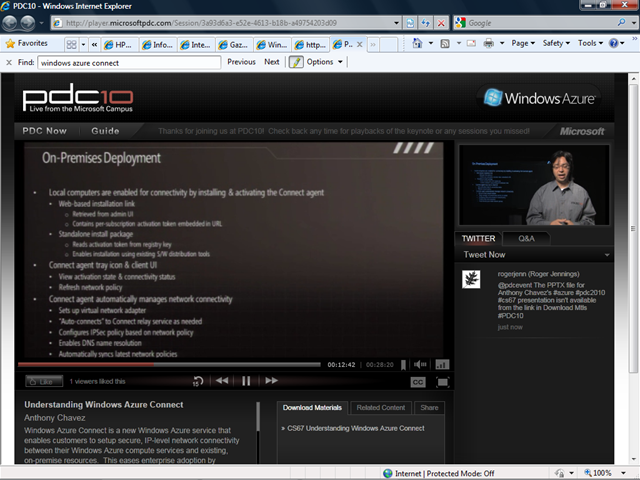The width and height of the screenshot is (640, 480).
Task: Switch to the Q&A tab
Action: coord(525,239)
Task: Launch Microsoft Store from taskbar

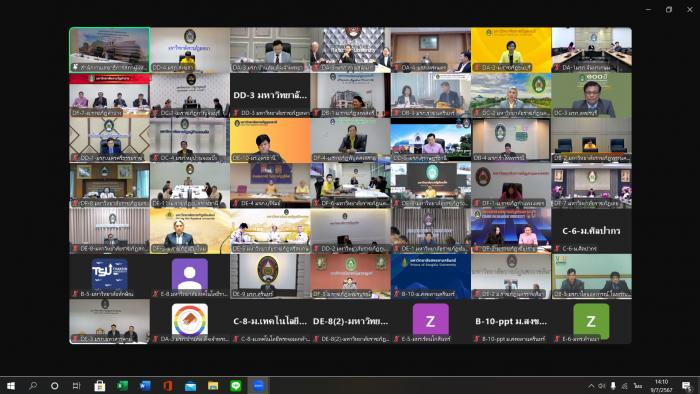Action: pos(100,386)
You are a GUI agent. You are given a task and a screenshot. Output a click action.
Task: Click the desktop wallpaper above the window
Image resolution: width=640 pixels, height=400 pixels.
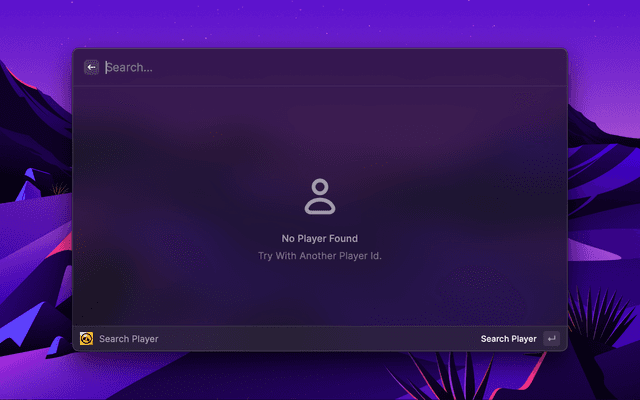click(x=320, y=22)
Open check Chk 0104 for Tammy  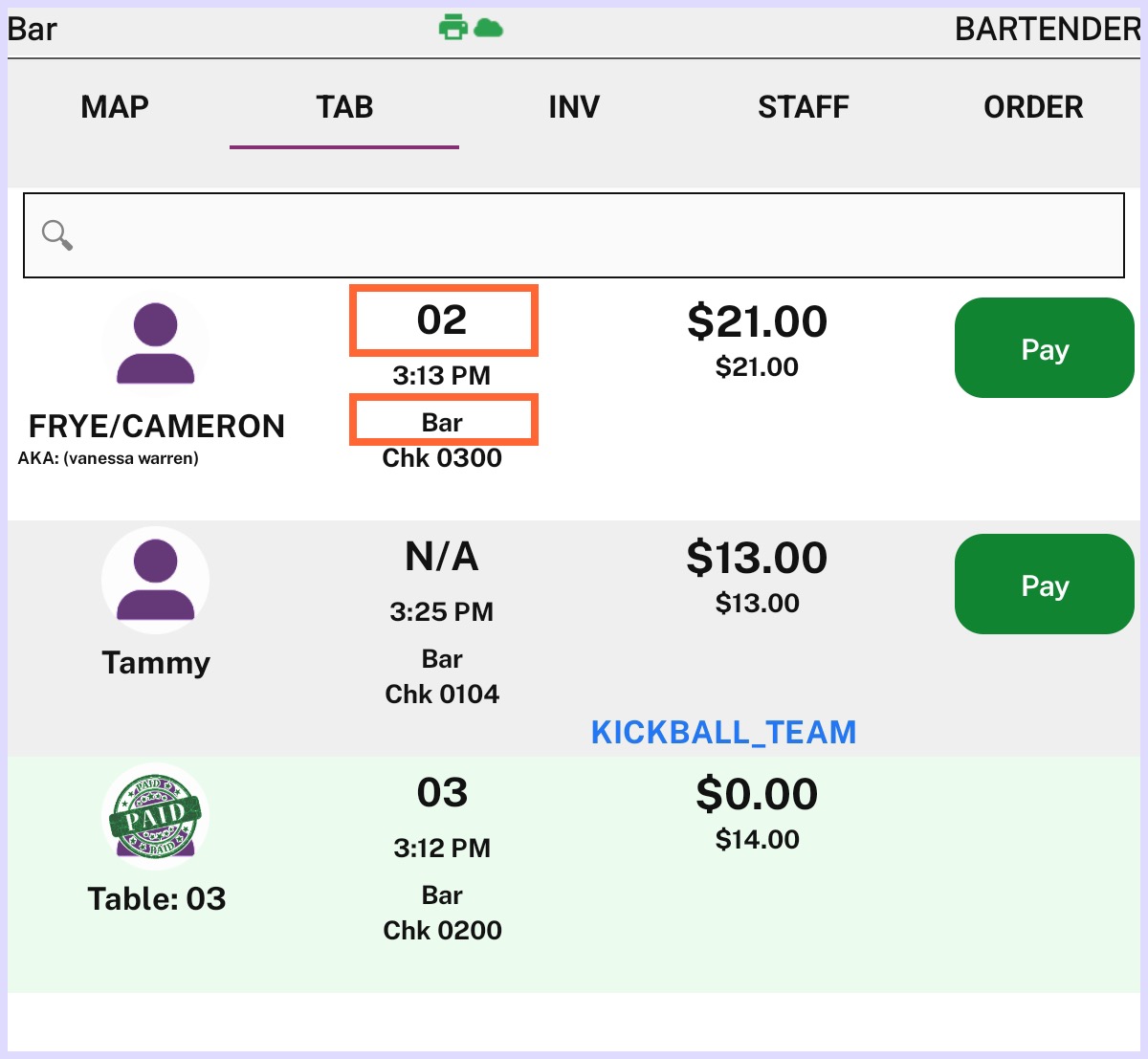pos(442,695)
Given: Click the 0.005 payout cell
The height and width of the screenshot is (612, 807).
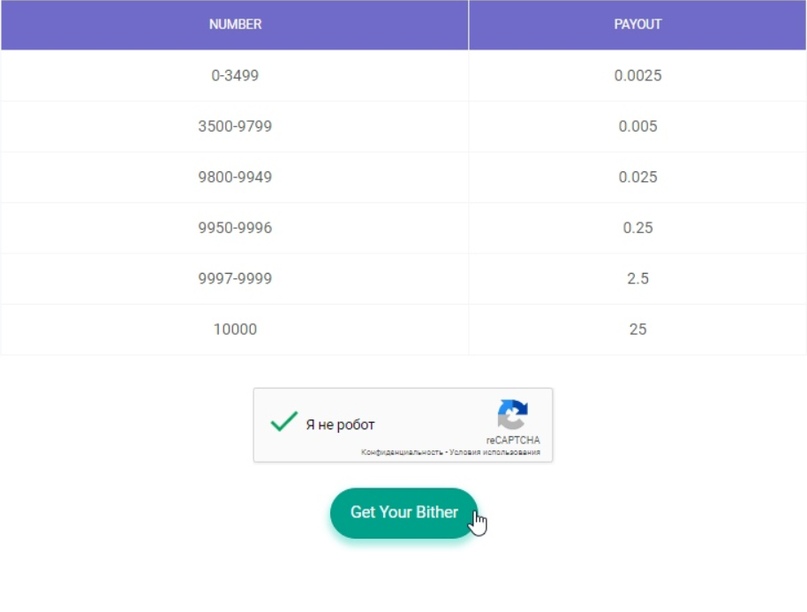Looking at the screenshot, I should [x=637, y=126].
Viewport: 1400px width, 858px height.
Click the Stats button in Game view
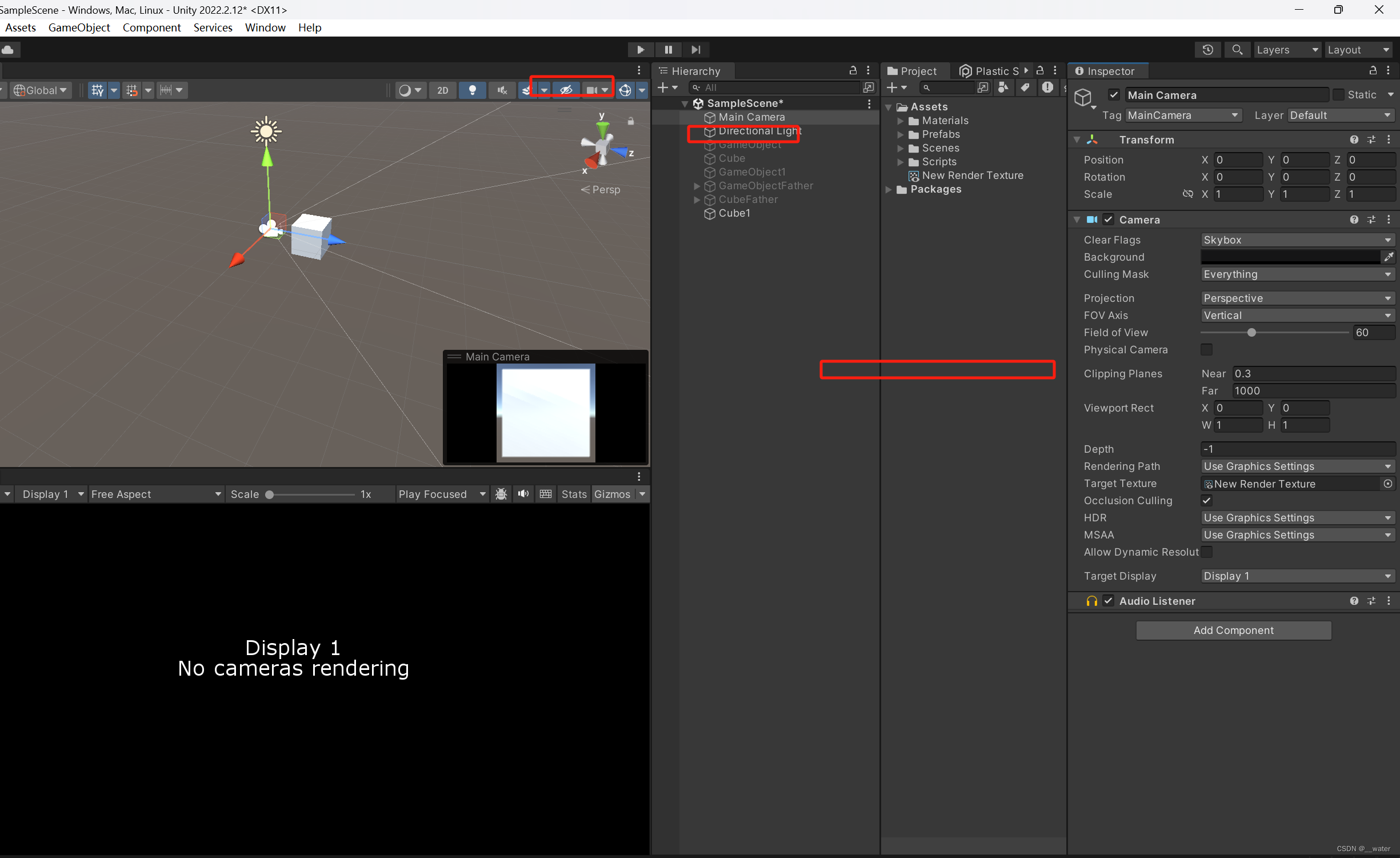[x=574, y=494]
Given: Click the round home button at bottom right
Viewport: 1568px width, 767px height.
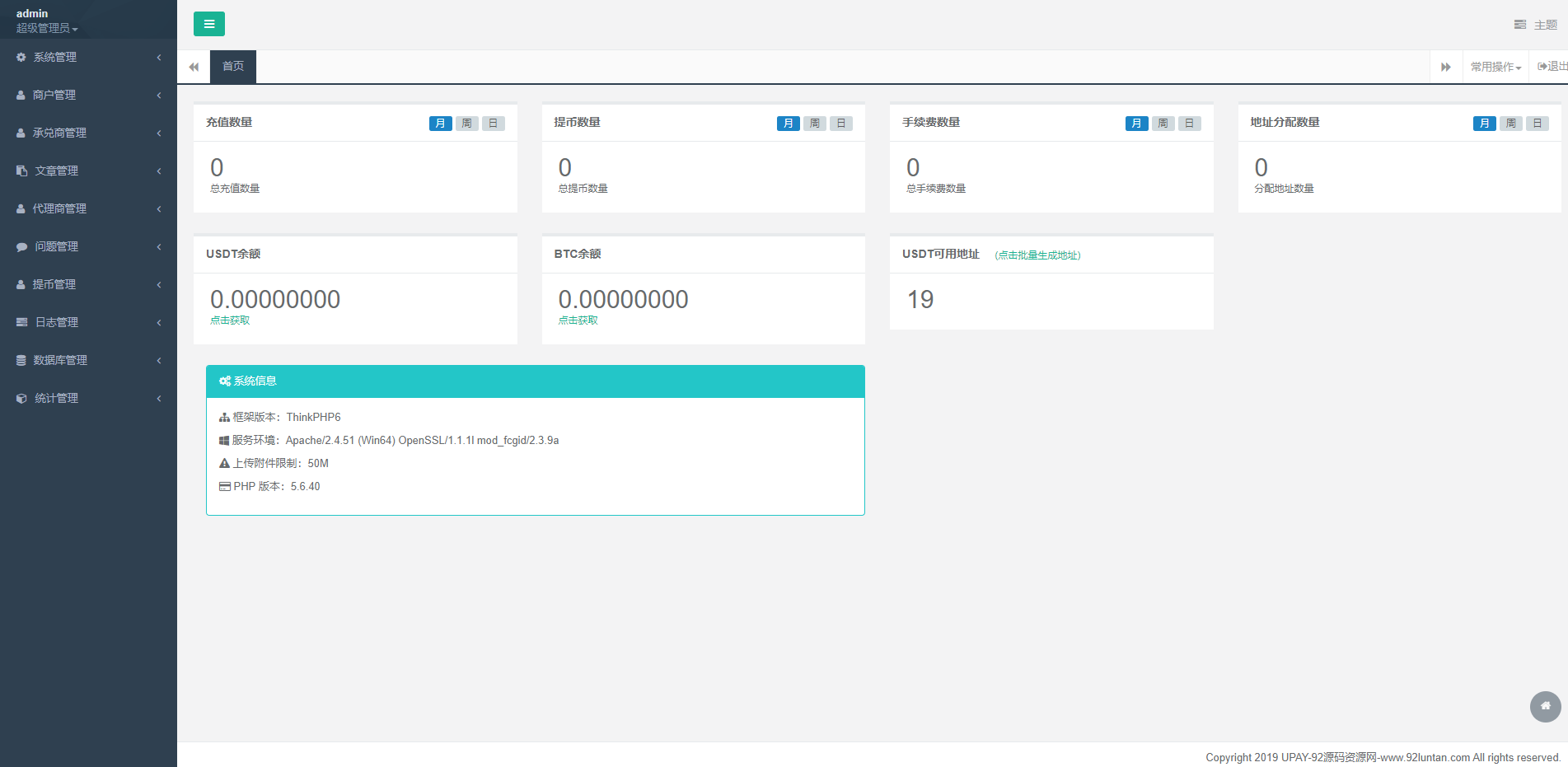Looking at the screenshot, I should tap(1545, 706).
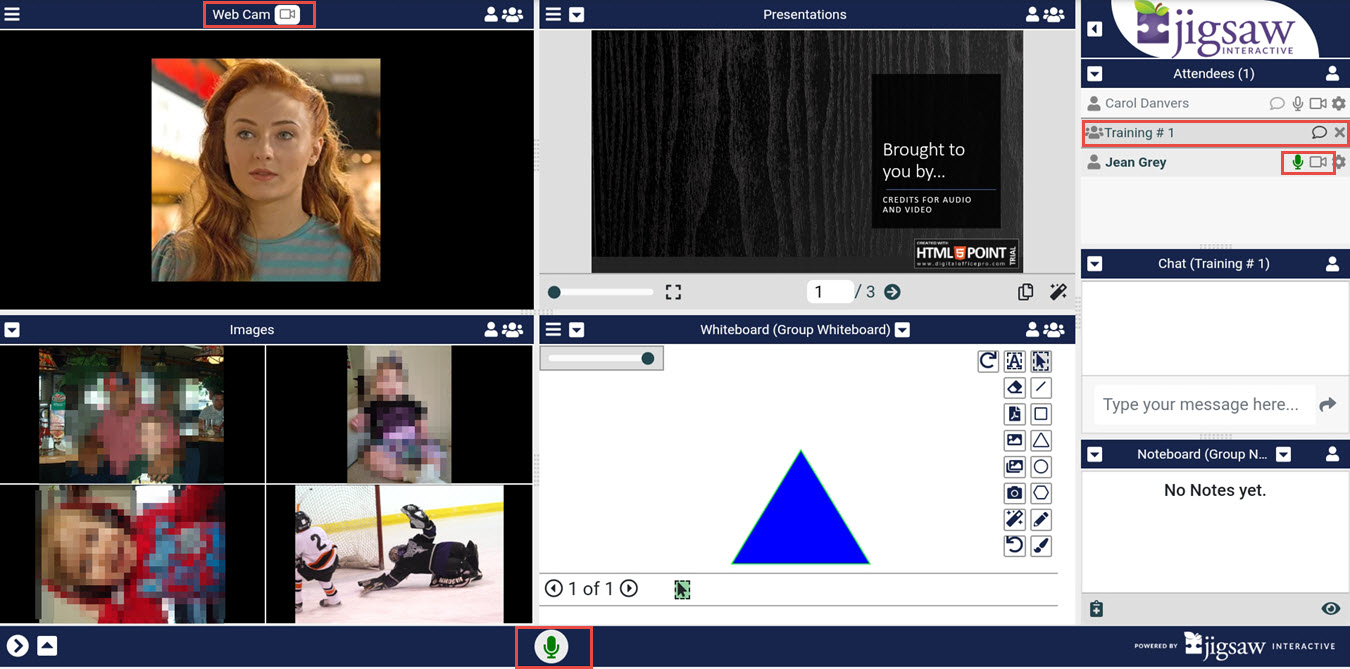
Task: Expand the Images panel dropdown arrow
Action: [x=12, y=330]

## PROBLEM DETAILS
Please copy word for word every line of the entries from the line containing "Given: Click the round" through the end of the entries, inclusive, leaving out the pictures.

## THE COMPLETED TASK
Given: Click the round home button at bottom right
Viewport: 1568px width, 767px height.
Looking at the screenshot, I should tap(1545, 706).
Task: Expand the Images panel dropdown arrow
Action: [x=12, y=330]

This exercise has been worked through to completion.